First Thing: Austrian chancellor to meet Putin in Russia | US news
Good morning.
Austria’s chancellor is to meet Vladimir Putin on Monday, the Russian president’s first face-to-face meeting with an EU leader since ordering the invasion of Ukraine, amid warnings of a fresh offensive and shelling in the east.
Karl Nehammer said the meeting would take place in Moscow and that Austria had a “clear position on the Russian war of aggression”, calling for humanitarian corridors, a ceasefire and full investigation of war crimes.
Jake Sullivan, the national security adviser in Washington, has warned that the appointment of a new general in command of Russia’s military campaign is likely to usher in a fresh round of “crimes and brutality” against civilians. Alexandr Dvornikov, 60, came to prominence at the head of Russian troops in Syria in 2015-16, when there was particularly brutal bombardment of rebel-held areas, including civilian populations, in Aleppo.
What might Russia do next? The UK Ministry of Defence warned on Monday morning that Russian forces may resort to using phosphorous weapons in Mariupol as fighting for the city intensifies. It cited the previous use of the munitions by Russian soldiers in Donetsk.
What else is happening? Here’s what we know on day 47 of the invasion.
Liz Cheney disputes report January 6 panel split over Trump criminal referral
A key Republican on the House January 6 committee disputed a report that said the panel was split over whether to refer Donald Trump to the Department of Justice for criminal charges regarding his attempt to overturn the 2020 election, leading to the Capitol attack.
“There’s not really a dispute on the committee,” the Wyoming representative Liz Cheney told CNN’s State of the Union.
The New York Times said otherwise on Sunday, in a report headlined: “January 6 panel has evidence for criminal referral of Trump, but splits on sending.”
“The debate centers on whether making a referral – a largely symbolic act – would backfire by politically tainting the justice department’s expanding investigation into the January 6 assault and what led up to it,” the paper said.
Citing “members and aides”, the Times said such sources were reluctant to support a referral because it would create the impression Democrats had asked the attorney general, Merrick Garland, to investigate Trump.
What did Cheney say? “We have not made a decision about referrals on the committee … [but] it’s actually clear that what President Trump was dealing with, what a number of people around him were doing, that they knew it was awful.

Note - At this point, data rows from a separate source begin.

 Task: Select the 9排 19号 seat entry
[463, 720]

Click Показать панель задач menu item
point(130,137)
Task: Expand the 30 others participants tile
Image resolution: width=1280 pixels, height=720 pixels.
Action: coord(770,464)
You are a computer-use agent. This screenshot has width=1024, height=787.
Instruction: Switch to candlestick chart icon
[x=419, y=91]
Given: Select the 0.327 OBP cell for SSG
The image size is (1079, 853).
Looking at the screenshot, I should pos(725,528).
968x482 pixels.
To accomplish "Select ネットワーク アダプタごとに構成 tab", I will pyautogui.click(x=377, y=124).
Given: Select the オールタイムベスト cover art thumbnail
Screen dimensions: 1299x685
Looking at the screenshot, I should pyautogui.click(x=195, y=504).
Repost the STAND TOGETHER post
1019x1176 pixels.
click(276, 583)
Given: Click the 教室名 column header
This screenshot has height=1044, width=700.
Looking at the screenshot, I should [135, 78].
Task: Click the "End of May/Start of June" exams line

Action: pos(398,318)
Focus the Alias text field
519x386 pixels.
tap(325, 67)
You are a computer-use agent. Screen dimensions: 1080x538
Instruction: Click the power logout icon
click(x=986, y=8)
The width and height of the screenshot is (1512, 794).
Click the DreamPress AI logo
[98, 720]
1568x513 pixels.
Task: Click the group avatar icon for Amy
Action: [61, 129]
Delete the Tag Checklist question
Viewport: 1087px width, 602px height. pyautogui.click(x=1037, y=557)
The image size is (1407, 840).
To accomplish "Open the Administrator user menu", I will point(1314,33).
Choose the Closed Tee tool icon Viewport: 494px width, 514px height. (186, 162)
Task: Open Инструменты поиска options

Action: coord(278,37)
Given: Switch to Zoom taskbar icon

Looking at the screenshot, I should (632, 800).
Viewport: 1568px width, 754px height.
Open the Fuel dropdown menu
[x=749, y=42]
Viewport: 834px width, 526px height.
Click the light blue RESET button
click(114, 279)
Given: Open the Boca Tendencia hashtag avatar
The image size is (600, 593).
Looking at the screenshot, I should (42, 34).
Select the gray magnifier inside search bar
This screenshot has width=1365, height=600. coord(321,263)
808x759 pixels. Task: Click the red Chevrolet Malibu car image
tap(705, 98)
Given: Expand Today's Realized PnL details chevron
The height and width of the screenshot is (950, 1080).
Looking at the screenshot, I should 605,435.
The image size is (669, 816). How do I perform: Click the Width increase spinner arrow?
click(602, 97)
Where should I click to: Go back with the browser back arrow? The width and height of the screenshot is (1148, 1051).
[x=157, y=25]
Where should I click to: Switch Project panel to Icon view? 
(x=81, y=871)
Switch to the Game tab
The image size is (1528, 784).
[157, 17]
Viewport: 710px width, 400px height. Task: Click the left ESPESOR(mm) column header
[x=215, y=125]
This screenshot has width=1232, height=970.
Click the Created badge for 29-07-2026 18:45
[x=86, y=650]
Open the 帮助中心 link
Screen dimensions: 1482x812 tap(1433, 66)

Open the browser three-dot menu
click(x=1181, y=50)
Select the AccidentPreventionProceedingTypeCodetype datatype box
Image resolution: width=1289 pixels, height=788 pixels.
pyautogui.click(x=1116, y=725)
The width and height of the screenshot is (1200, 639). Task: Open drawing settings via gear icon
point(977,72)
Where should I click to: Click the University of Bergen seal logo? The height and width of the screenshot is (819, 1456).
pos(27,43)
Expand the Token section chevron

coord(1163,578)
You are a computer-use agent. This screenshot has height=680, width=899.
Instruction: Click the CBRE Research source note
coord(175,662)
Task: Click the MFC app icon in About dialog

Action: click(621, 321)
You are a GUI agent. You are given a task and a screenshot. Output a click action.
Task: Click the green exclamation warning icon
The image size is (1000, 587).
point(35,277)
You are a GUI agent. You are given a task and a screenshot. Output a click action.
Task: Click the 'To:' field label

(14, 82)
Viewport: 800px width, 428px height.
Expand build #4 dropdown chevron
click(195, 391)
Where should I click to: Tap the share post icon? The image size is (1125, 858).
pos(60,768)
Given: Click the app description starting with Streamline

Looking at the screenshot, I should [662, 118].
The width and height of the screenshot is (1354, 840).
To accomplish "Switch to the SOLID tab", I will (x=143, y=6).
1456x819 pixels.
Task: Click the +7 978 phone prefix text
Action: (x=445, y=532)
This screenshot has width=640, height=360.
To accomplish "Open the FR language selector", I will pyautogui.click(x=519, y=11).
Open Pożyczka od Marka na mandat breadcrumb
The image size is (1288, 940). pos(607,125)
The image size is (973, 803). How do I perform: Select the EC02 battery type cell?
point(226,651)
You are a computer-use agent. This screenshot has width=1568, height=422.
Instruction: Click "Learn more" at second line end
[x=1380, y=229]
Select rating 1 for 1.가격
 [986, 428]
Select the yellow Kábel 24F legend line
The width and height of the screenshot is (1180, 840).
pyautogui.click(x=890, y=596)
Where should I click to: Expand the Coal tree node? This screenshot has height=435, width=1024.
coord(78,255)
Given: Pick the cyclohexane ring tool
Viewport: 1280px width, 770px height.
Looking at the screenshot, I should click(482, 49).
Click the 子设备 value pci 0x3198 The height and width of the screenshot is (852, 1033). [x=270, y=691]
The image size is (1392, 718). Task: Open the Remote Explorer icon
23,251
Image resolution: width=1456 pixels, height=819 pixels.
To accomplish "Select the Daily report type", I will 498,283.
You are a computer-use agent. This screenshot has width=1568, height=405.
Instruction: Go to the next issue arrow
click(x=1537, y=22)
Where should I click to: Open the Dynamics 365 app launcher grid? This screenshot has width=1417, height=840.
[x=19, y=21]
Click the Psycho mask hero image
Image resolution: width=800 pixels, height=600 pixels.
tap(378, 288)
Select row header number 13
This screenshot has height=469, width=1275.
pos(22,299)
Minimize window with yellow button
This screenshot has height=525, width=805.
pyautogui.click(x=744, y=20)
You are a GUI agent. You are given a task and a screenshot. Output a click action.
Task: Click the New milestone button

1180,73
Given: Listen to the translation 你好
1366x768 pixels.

That they did it anyway.”
France faces bruising runoff after Macron and Le Pen top first-round vote
France faces a brutal two-week campaign over the country’s future, as the centrist incumbent, Emmanuel Macron, faces the far-right Marine Le Pen for the presidency, positioning himself as a pro-European “progressive” against what he calls her anti-Muslim, nationalist programme and “complacency” about Putin.
Macron topped Sunday’s first round of the French presidential election with 27.6% of the vote, ahead of Le Pen’s 23.4%, according to initial projected results by Ipsos for France Télévisions.
He scored higher than his result in the first round five years ago, and clearly gained support in the final hours of the campaign after his harsh warnings to voters to hold back the far right and protect France’s place on the international diplomatic stage during the war in Ukraine. But Le Pen’s score was also higher than five years ago.
Why is Le Pen doing better this time? She had steadily gained support after campaigning hard on the cost of living crisis and inflation, which had become voters’ biggest concerns.
What has Macron said? He told reporters: “When the far-right, in all its forms, represents that much in France, you can’t consider things are going well, so you must go out and convince people with a lot of humility, and respect for those who weren’t on our side in this first round.”
In other news …
A federal judge has indicated that an attempt to stop the far-right Republican congressperson Marjorie Taylor Greene running for re-election will be allowed to proceed. The challenge from a group of Georgia voters says Greene should be disqualified because she supported insurrectionists on 6 January 2021.
After dozens of botched, evidently painful lethal injections in recent years, prisoners in at least 10 states have been making a surreal argument: they would prefer the firing squad. As more “technological” methods have proved grisly, some states are considering shooting prisoners instead.